12 July 2010 The United Nations Children’s Fund (UNICEF) has signed a cooperation agreement with two organisations in Lesotho under which it will allocate over $1.2 million to boost an integrated social protection system for orphans and other vulnerable children in the country.
The groups – World Vision Lesotho and Sentebale – will use the funds for projects that contribute to the achievement of Lesotho’s vision for a society in which all vulnerable children are free from discrimination, live in dignity and have their rights and aspirations fulfilled.
The agreement signed last week falls under the overall umbrella of the Government of Lesotho, European Commission and UNICEF’s Orphan and Vulnerable Children's (OVC) Programme (2007-2011), which seeks to empower 60,000 such children to cope with their challenging circumstances through interventions such as education, health, psychosocial assistance, life skills, food and nutrition and social protection.
“The broader OVC programme, which is funded by the EU, seeks to reduce children's vulnerabilities, especially in light of the many challenges posed by HIV and AIDS, and ensure that we break the cycle of poverty that is passed from one generation to the next.

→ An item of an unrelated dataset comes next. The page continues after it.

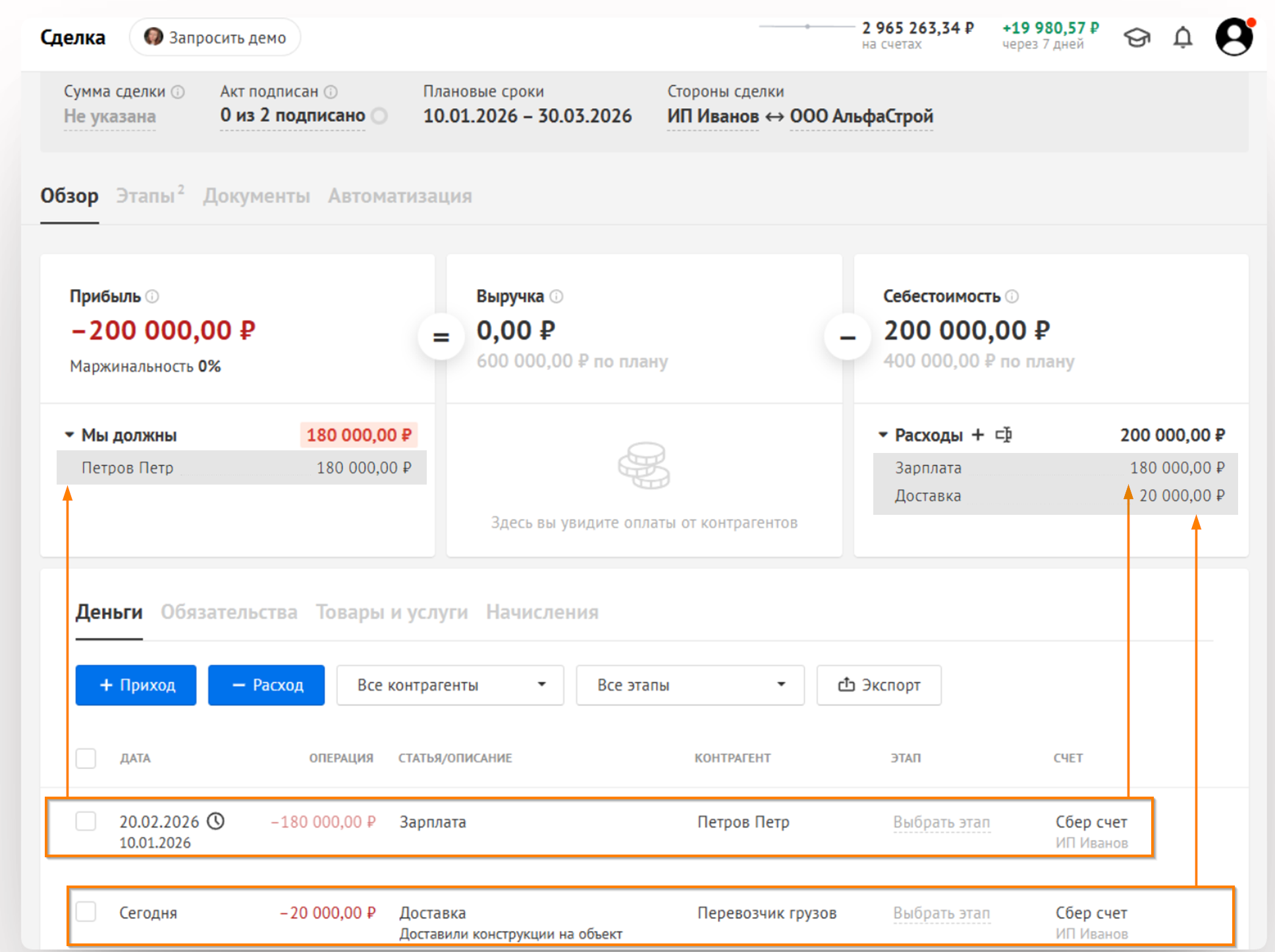Switch to the Документы tab

coord(256,196)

Civil society is a key partner to foster community involvement at grassroots level and empower them to take care of OVC,” said Naqib Safi, UNICEF Deputy Representative in Lesotho.
World Vision Lesotho will receive $950,000 to reach an estimated 60,000 orphans and vulnerable children with community-based interventions aimed at eliminating barriers to accessing services such as education, health, protection, HIV prevention and food and nutrition.
Sentebale, a charity supporting orphan and vulnerable children, founded by United Kingdom’s Prince Harry and Lesotho’s Prince Seeiso, will receive $267,000 to strengthen its Letsema network of service providers working with vulnerable children.
One component of the overall programme implemented by the Government and supported financially by the European Commission and technically by UNICEF is the Lesotho Child Grants programme, which was launched in April last year and to date has reached over 3,300 orphans and vulnerable children living in 1,250 households with a regular quarterly payment of about $38.
“All these activities and the involvement of civil society organizations will be instrumental in reaching the most vulnerable OVC with a holistic package of social protection interventions to reduce their vulnerability, break the cycle of poverty that engulfs over half of the population and realize the right of every child to reach their full potential,” said Mantsenki Mphalane, Chief Child Welfare Officer in Lesotho’s Ministry of Health and Social Welfare.